Bets placed at brick-and-mortar sportsbooks are expected to increase by 79 percent to 8.3 million this year.
Legal Sports Betting Changes March Madness Landscape
The increases in legal retail and online sports bets coincide with the expansion of legalized sports betting in the last two years. There are 13 jurisdictions that have approved wagering since the last tournament.
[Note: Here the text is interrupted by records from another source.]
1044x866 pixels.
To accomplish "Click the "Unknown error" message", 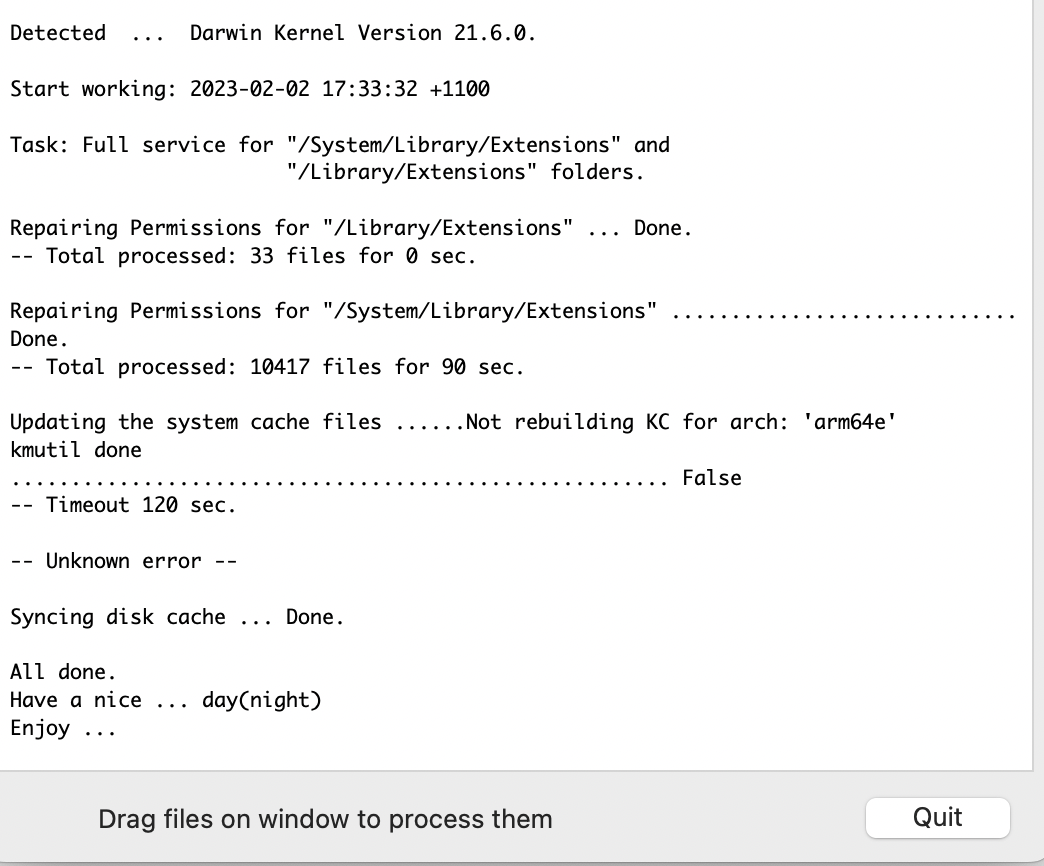I will click(x=123, y=561).
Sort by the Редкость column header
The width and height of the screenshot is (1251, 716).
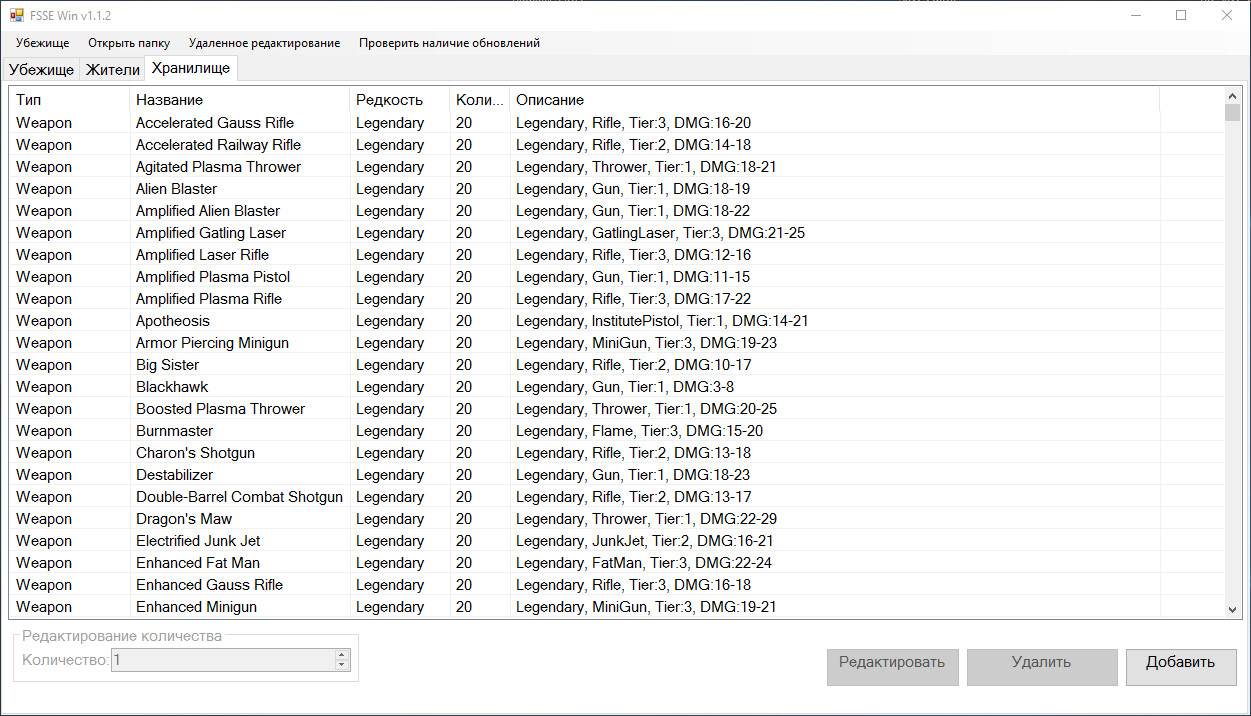[x=398, y=100]
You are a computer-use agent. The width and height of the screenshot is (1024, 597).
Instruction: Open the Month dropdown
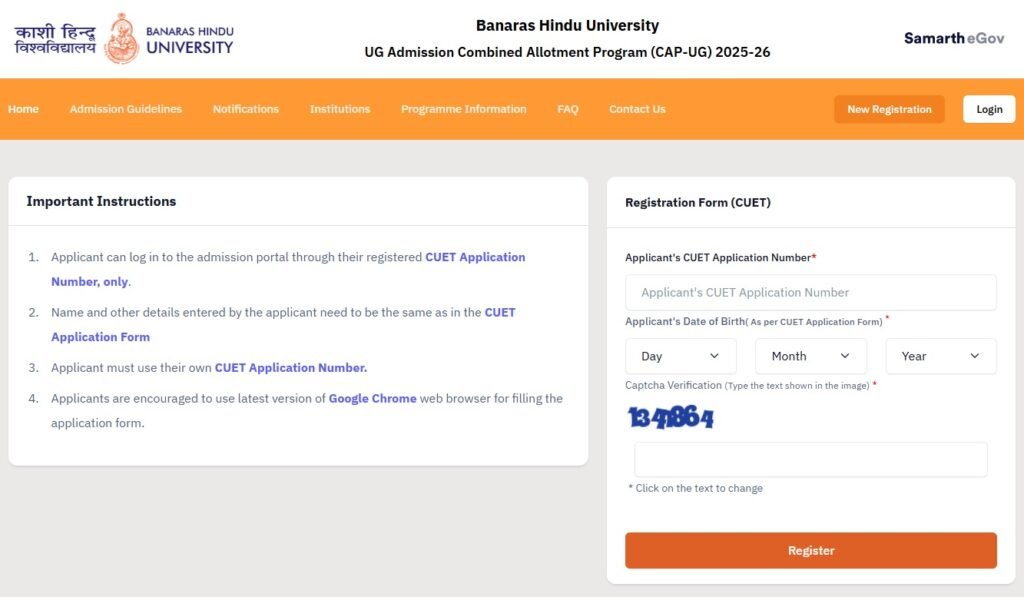[x=810, y=356]
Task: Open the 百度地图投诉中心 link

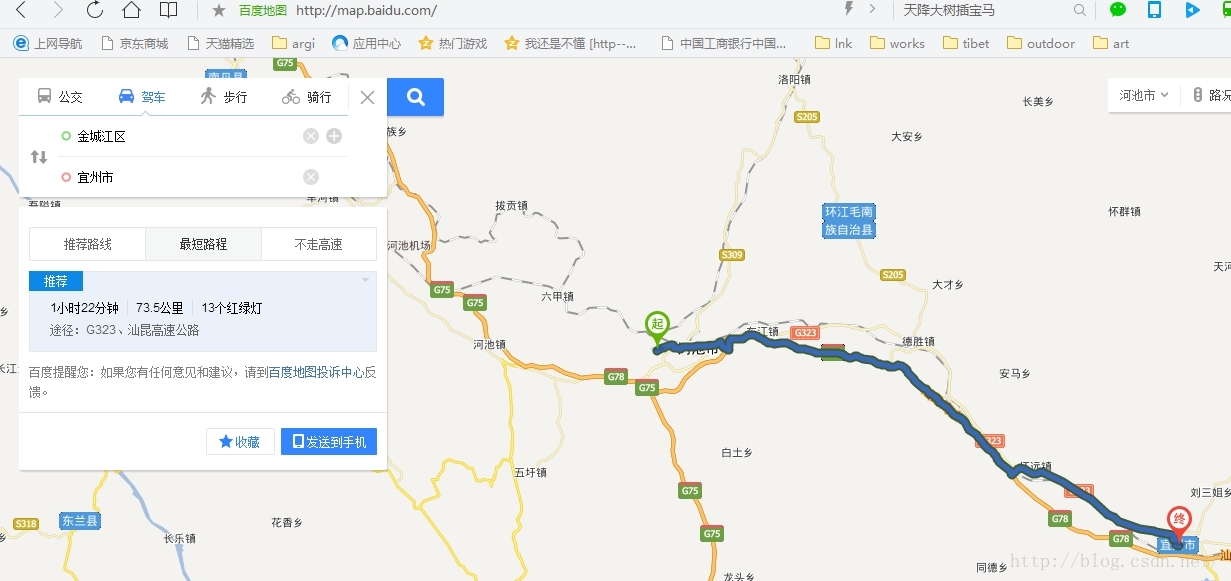Action: [x=316, y=372]
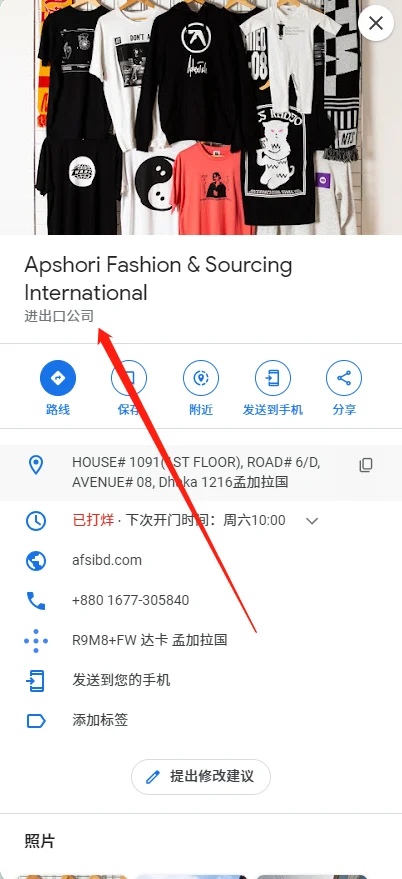Expand opening hours with chevron arrow
This screenshot has height=879, width=402.
click(x=312, y=521)
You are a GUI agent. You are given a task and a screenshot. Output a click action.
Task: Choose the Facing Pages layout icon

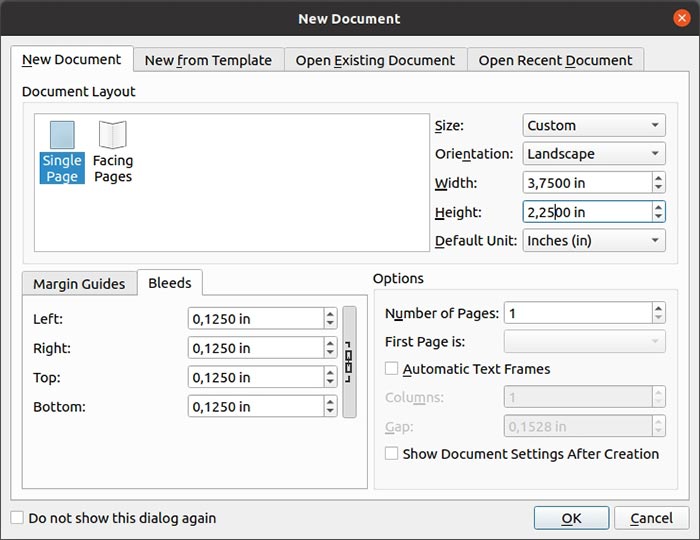[112, 151]
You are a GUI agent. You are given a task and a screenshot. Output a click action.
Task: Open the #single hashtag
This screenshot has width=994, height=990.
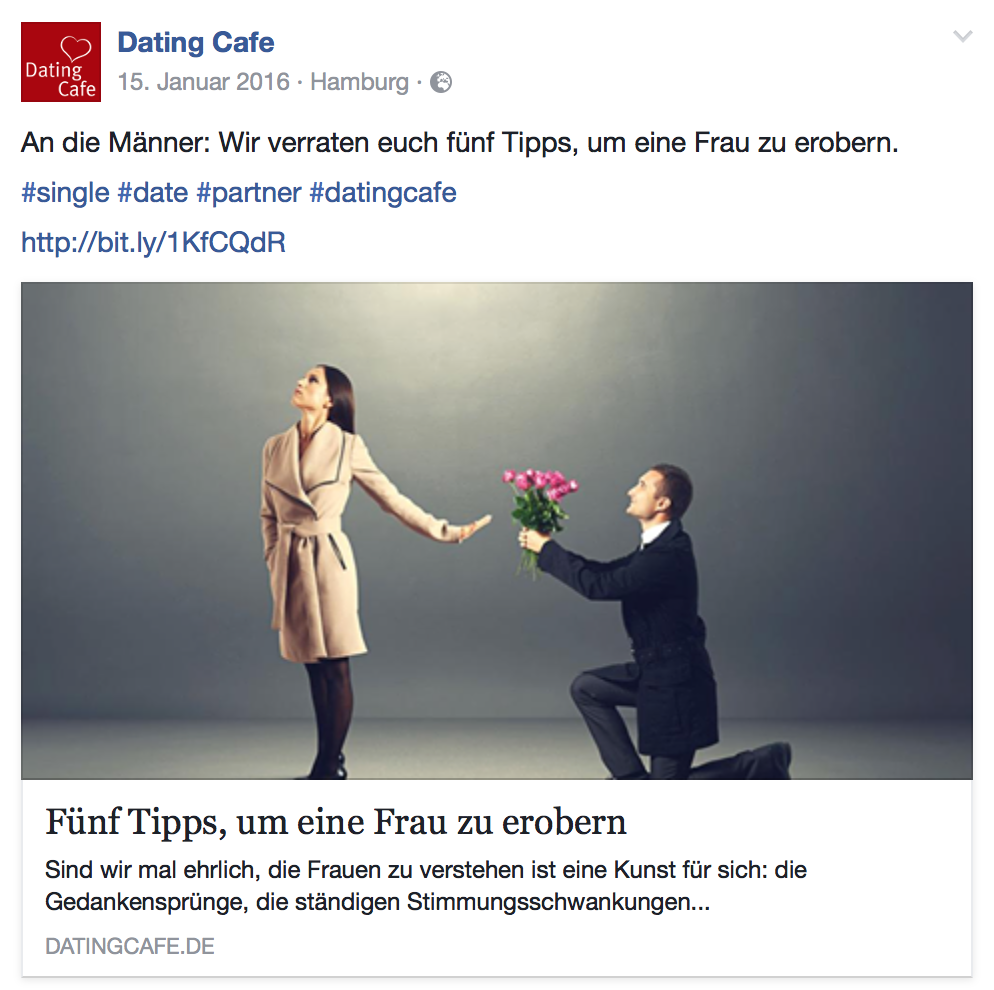tap(65, 193)
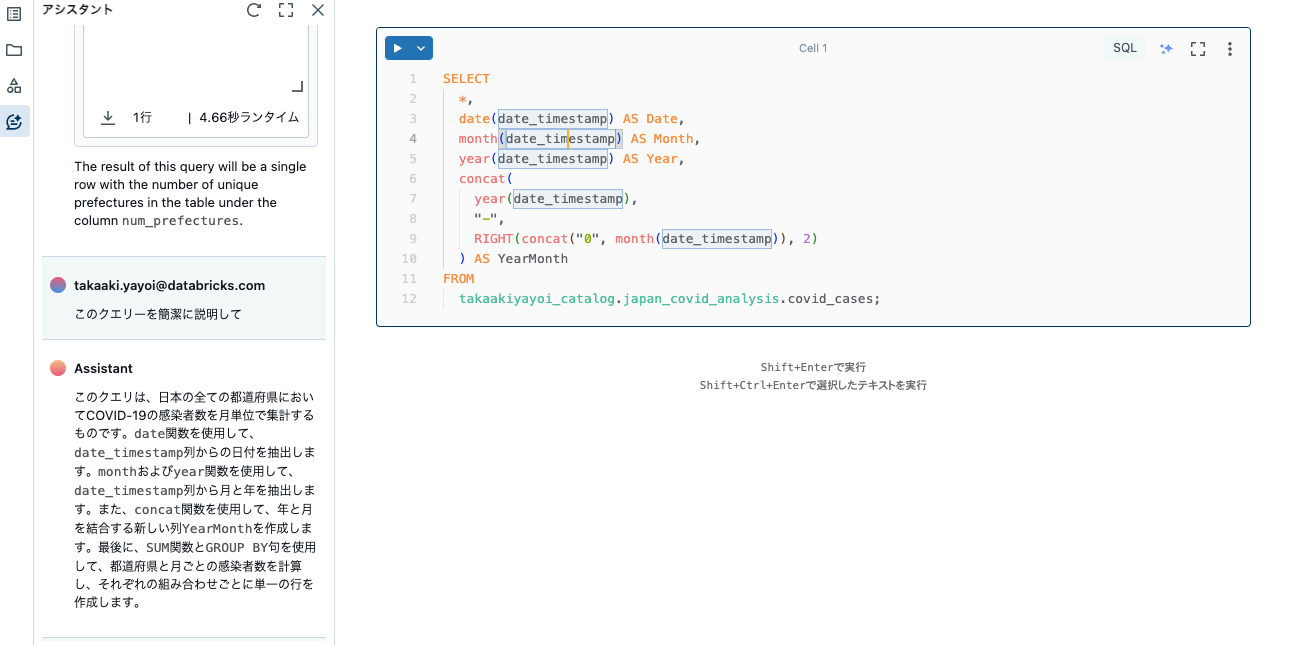This screenshot has width=1292, height=645.
Task: Open the kebab menu of Cell 1
Action: tap(1229, 47)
AGA President and CEO Bill Miller said in a statement that that has transformed how people will bet on the NCAA Tournament.
Currently, 20 states and the District of Columbia allow people to wager on sporting events.
As consumers formerly limited to bracket contests now enjoy access to legal sportsbook options, they also plan to place traditional sports bets as March Madness returns,” he said.
The survey also found that 42 percent of sports fans have said they followed the college basketball season more closely this season, and 70 percent of those people credit the expansion of legal sports betting for that increased interest.
However, that has not necessarily carried over to interest in the tournament. Only 26 percent said they were extremely or very interested in the tournament, up from 23 percent in 2019.
The online survey took place between March 3-5 using a sample of 2,200 adults. Morning Consulted weighted the data from respondents to estimate target sample of adults based on several demographic points, including: age, education, gender, race, and religion. The margin of error for the full survey was 2 percent.
Fans, Oddsmakers Gaga for Gonzaga
Morning Consult also asked respondents who they believe will win the NCAA Tournament. At 17 percent, Gonzaga was the top pick. Florida State was the second choice at 11 percent, with Baylor at 8 percent.
Gonzaga, which has a chance to finish as the first undefeated NCAA champion in 45 years, earned the top seed in Sunday’s draw. Baylor also earned a No. 1 seed, along with Illinois and Michigan.
Florida State drew the fourth seed in Michigan’s bracket. Check the above table for the odds as of Sunday night.
The entire tournament will be held in Indiana this year because of concerns regarding COVID-19.